Exercise details -
Only the lines from the one with "The width and" through the last line of the records below belong in your answer, reproduced exactly and with the pictures left out.

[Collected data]
----------

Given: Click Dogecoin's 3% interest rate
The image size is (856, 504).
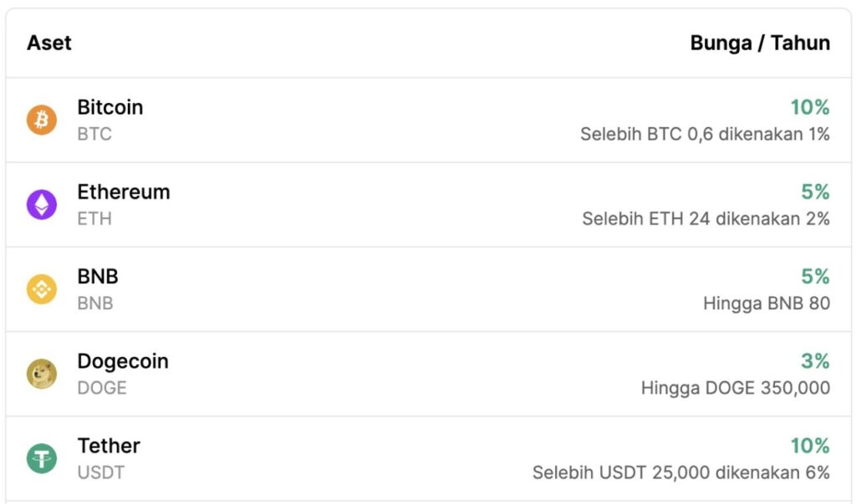Looking at the screenshot, I should pos(815,361).
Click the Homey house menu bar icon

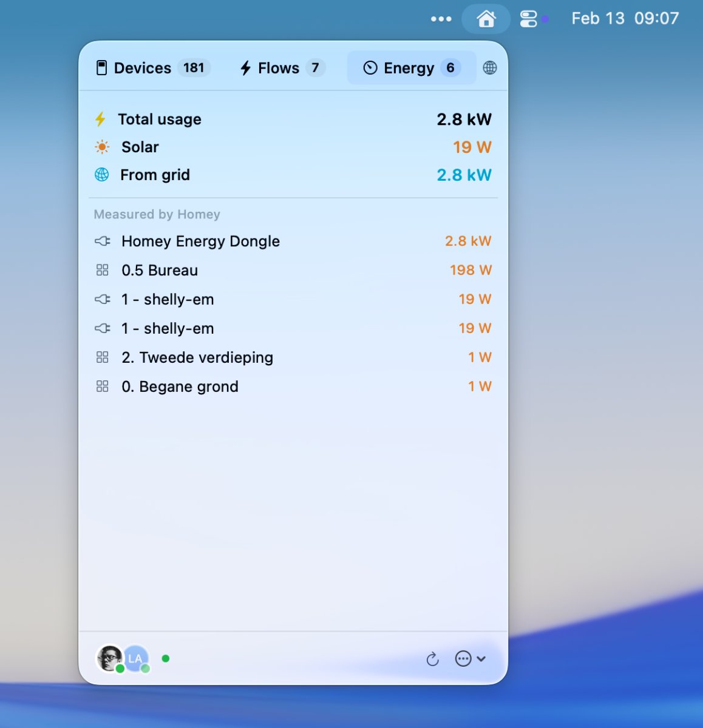(x=486, y=19)
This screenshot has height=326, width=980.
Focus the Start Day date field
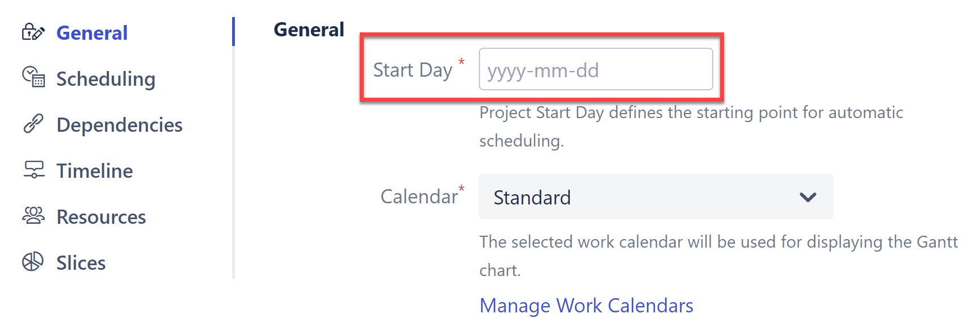[596, 69]
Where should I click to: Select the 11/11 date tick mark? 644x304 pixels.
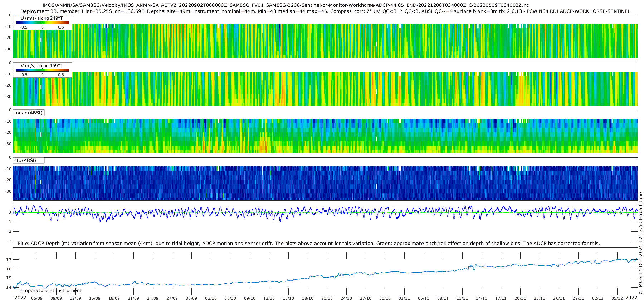tap(462, 298)

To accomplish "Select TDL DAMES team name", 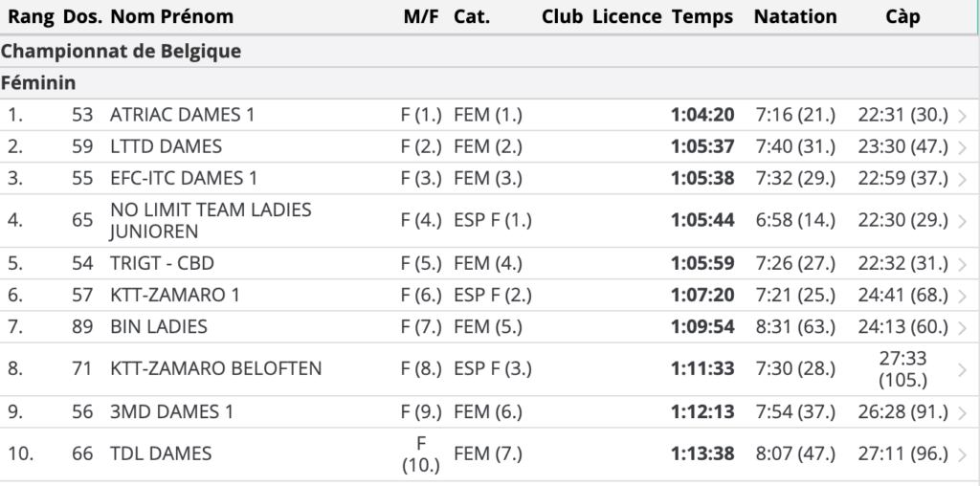I will pyautogui.click(x=161, y=453).
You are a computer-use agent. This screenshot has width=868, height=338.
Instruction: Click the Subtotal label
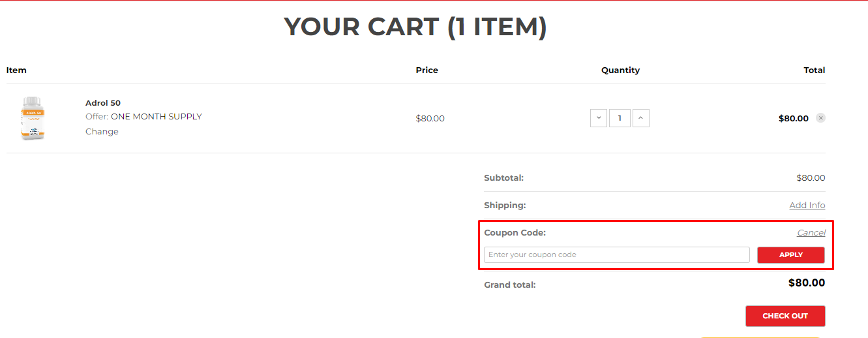[x=503, y=177]
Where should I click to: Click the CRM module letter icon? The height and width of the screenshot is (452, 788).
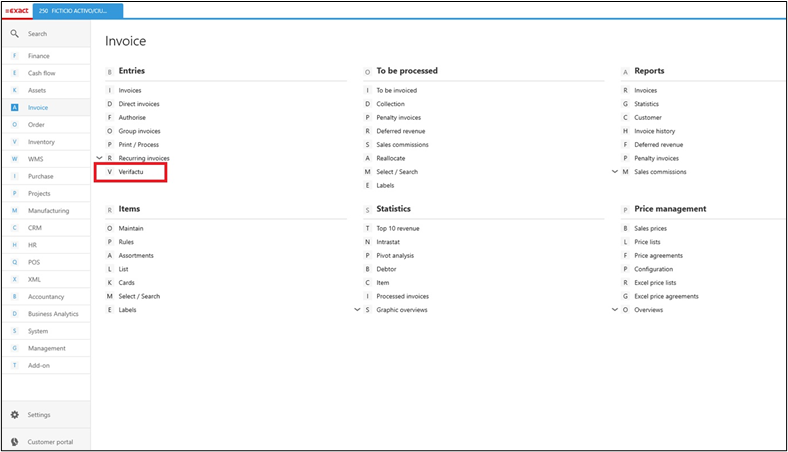coord(14,228)
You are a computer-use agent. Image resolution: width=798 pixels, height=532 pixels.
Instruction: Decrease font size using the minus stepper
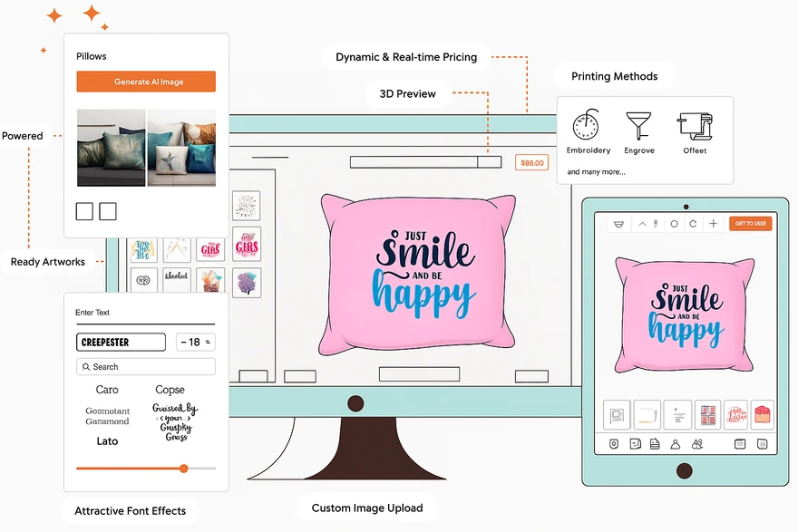[185, 343]
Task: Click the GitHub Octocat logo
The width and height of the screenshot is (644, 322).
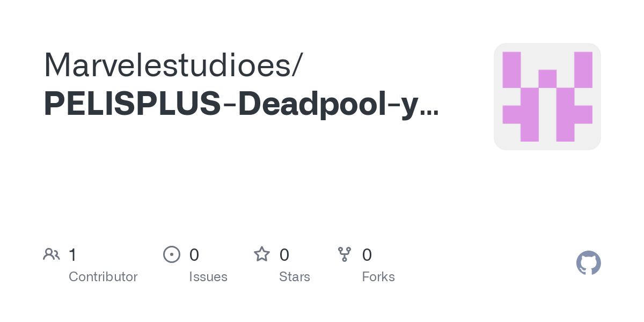Action: (588, 263)
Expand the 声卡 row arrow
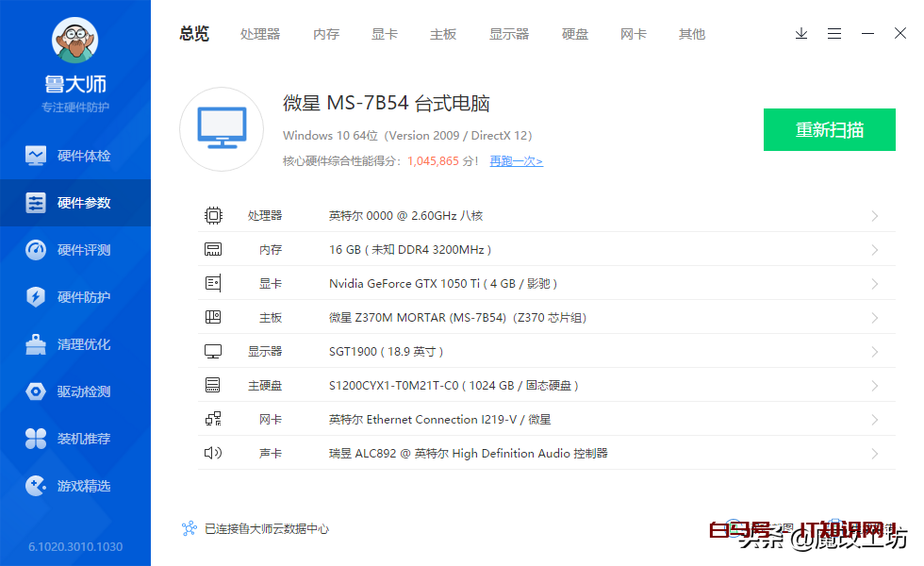The height and width of the screenshot is (566, 924). [x=874, y=454]
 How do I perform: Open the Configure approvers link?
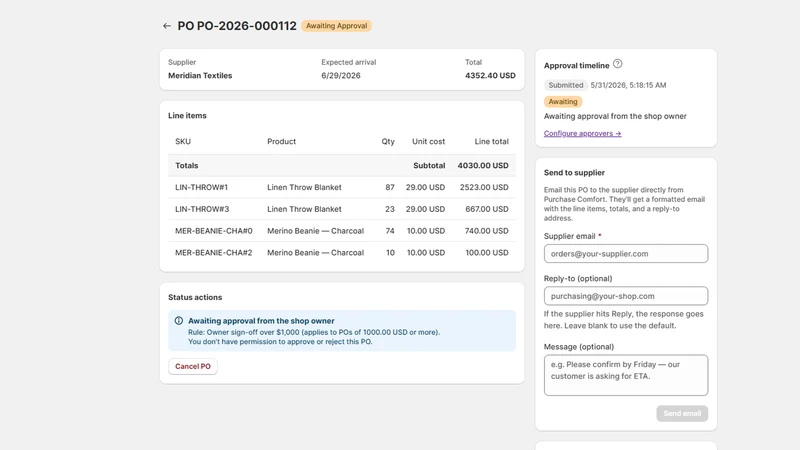point(582,133)
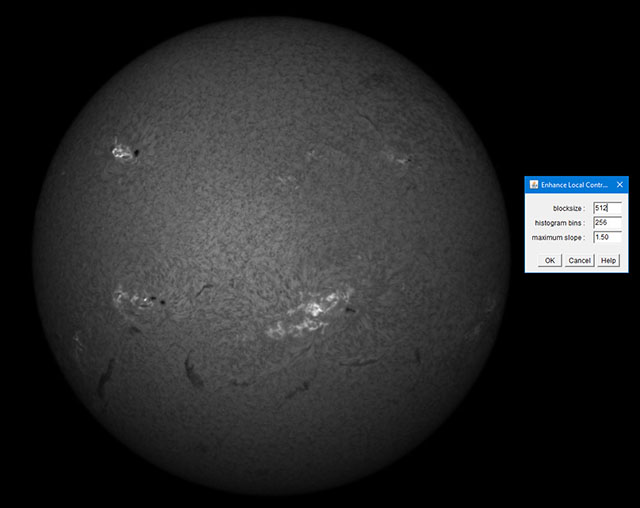This screenshot has height=508, width=640.
Task: Select the histogram bins text field
Action: pos(607,223)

----------

Exercise output -
The width and height of the screenshot is (644, 322).
Action: (588, 263)
Expand the 声卡 row arrow
The height and width of the screenshot is (566, 924). [x=874, y=454]
 How do I perform: Open the Configure approvers link?
point(582,133)
This screenshot has height=508, width=640.
Task: Select the histogram bins text field
Action: pos(607,223)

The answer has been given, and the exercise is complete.